La joue creusée d’une fossette, un sourire passa sur ses lèvres et Rose remonta ses doigts dans les boucles de feu.

— C’est difficile à expliquer.

Elle n’ajouta rien de plus.

— Je ne veux pas que tu te sentes obligée de t’occuper de moi. C’est vrai, je t’ai fait quitter ton appartement, ton frère, ton travail…

— Hannah, arrête, la coupa Rose sévèrement. Ôte-toi immédiatement cette idée de la tête. C’est moi qui t’ai forcé à venir ici. Je ne me sens obligée de rien. Tu es…

Rose fronça les sourcils sans prendre la peine de finir sa phrase. Tu es l’aube de ma nuit sans fin… Il était évident qu’elle ne pouvait pas lui dire ça sans paraitre plus étrange.

— Tu es unique.

Hannah frissonna à nouveau. De dégout cette fois-ci.

— Ce sont les mots qu’a utilisés Viktorya, souffla-t-elle.

Rose se mordit la lèvre embarrassée.

— Excuse-moi, je ne voulais pas t’y refaire penser…

— Ce n’est rien. Il faut que je tourne la page. Je dois continuer à avancer malgré ce qu’elle m’a fait. Je dois laisser tout ça derrière moi.
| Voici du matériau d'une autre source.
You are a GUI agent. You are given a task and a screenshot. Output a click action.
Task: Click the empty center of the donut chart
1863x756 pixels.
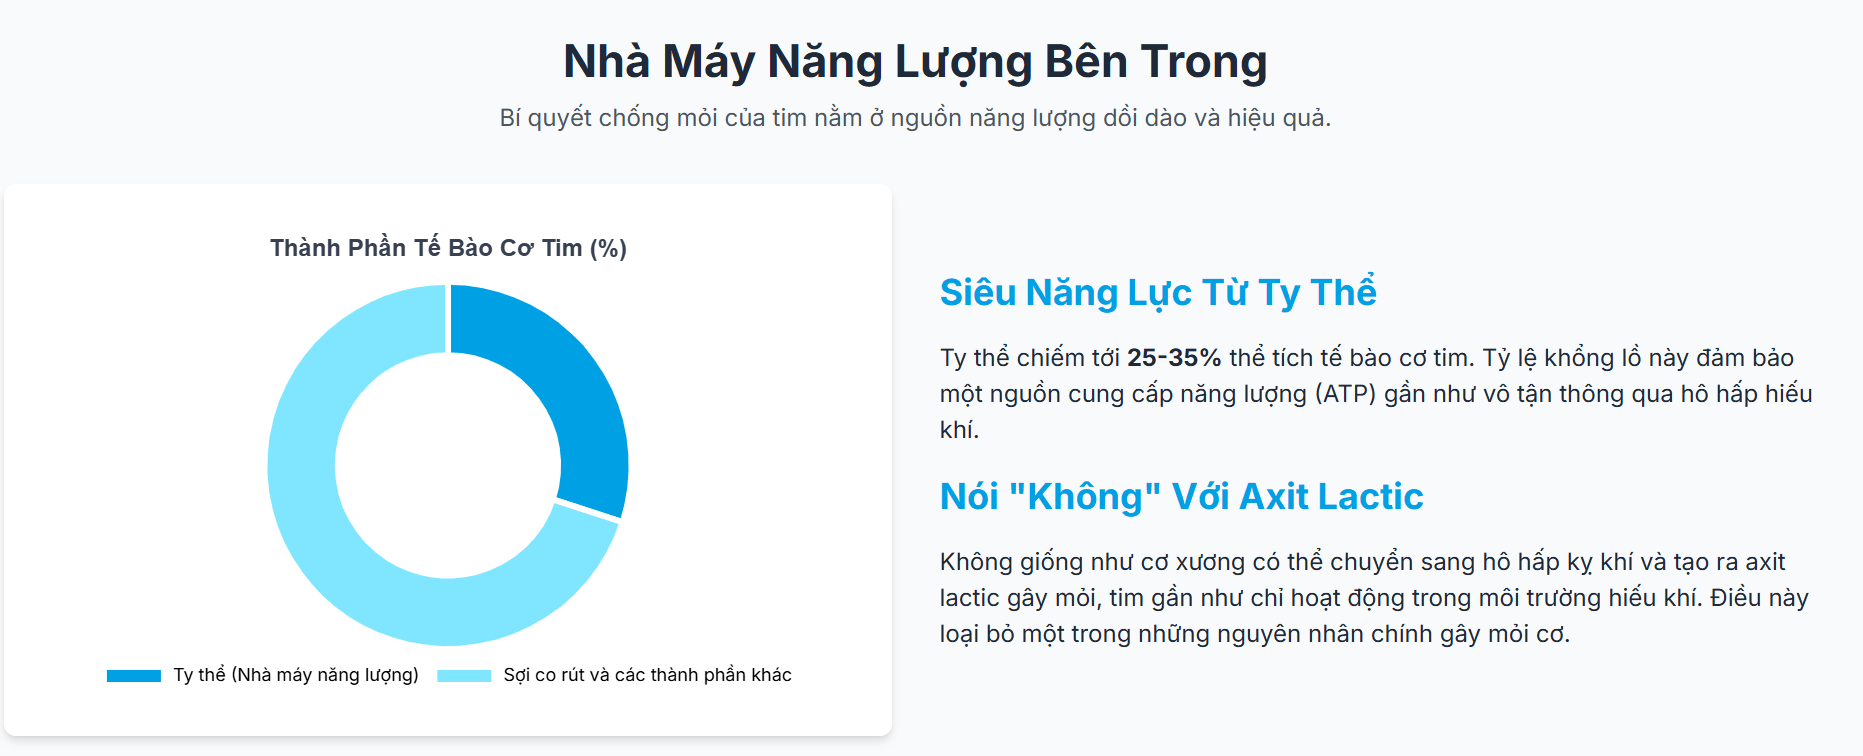click(x=448, y=465)
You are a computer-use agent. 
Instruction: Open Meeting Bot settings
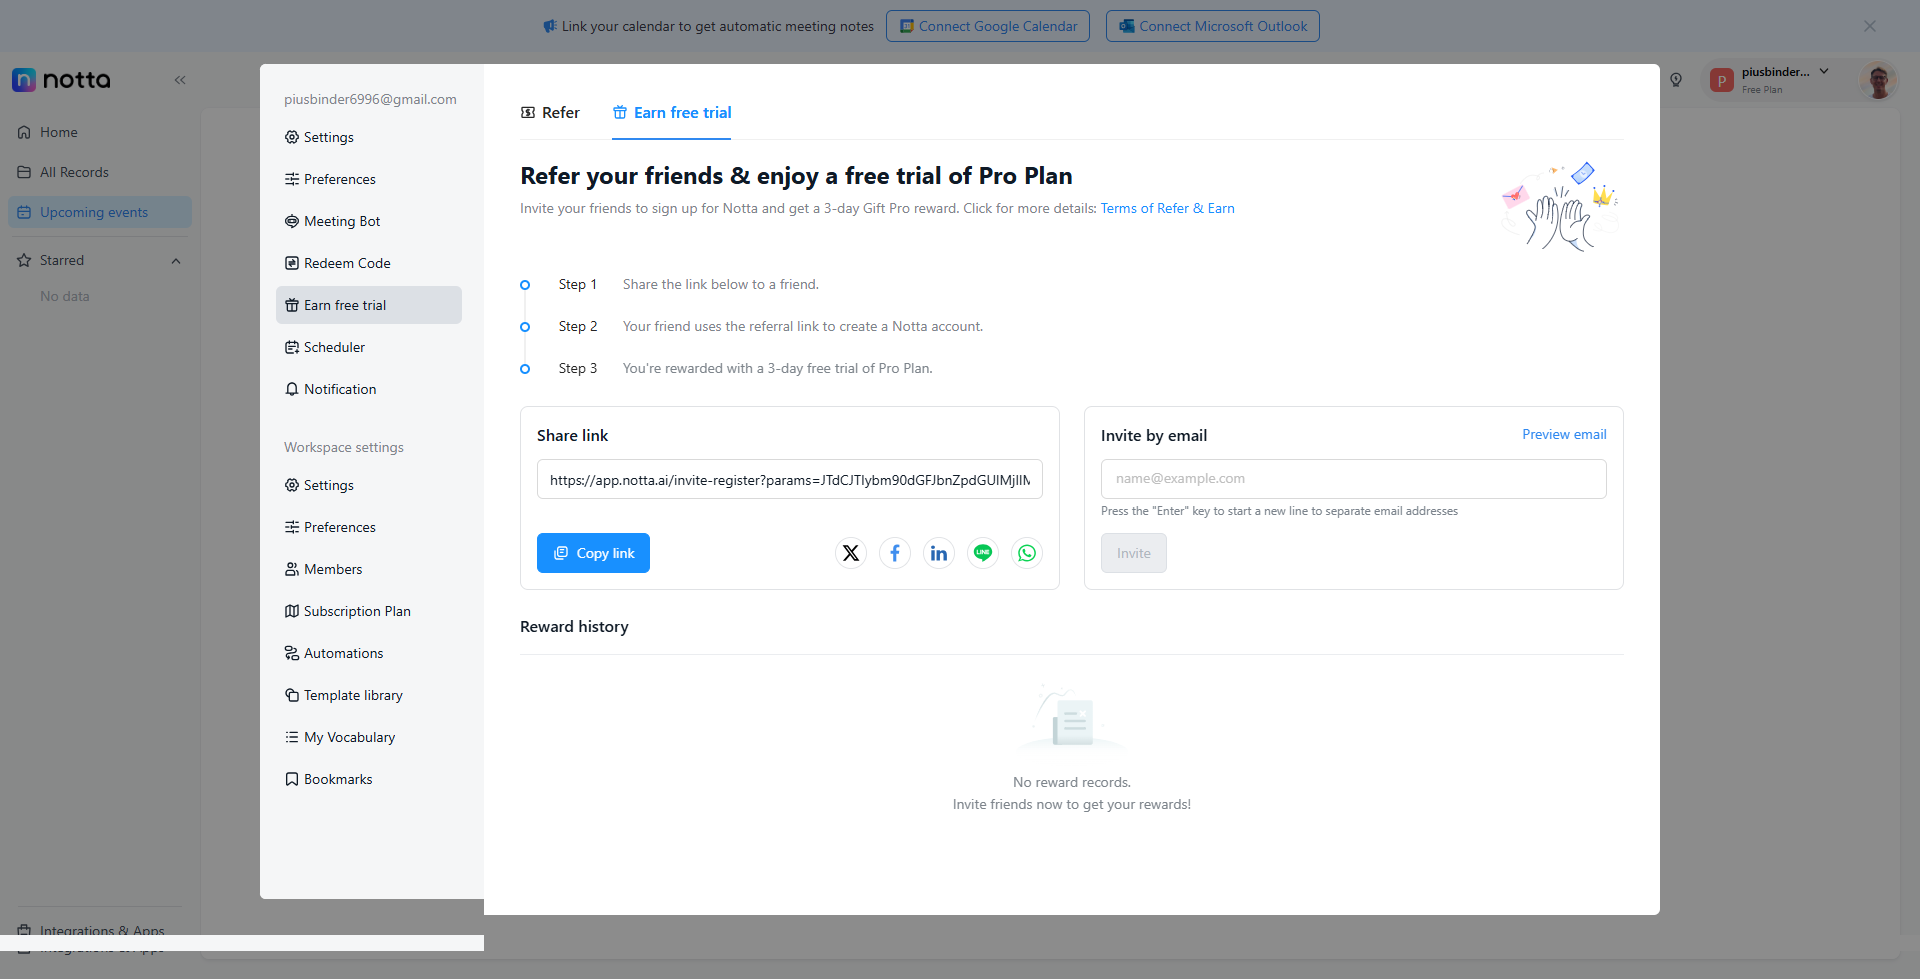[341, 221]

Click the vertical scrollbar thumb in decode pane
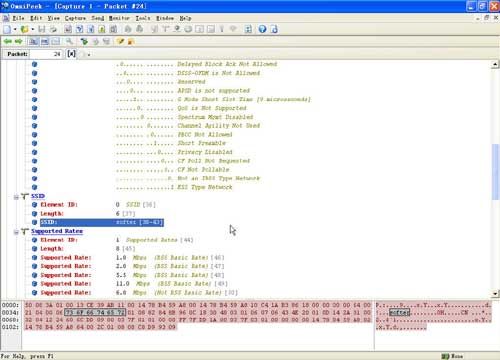(x=495, y=172)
Hannah ouvrit son duvet et sortit du lit. Rose ne savait rien du cheminement de sa pensée, mais elle s’apprêta à agir en voyant apparaitre les premiers poils roux. Hannah réagit avant elle et frappa vilement le mur de son poing fermé. La douleur lancinante enrayant immédiatement la transformation qu’Hannah avait sentie venir cette fois-ci.

— Je veux qu’elle paye pour ce qu’elle m’a fait ! Je lui arracherai la gorge à main nue, je la laisserai gargouiller dans son sang. Je vais lui faire passer l’envie de sourire.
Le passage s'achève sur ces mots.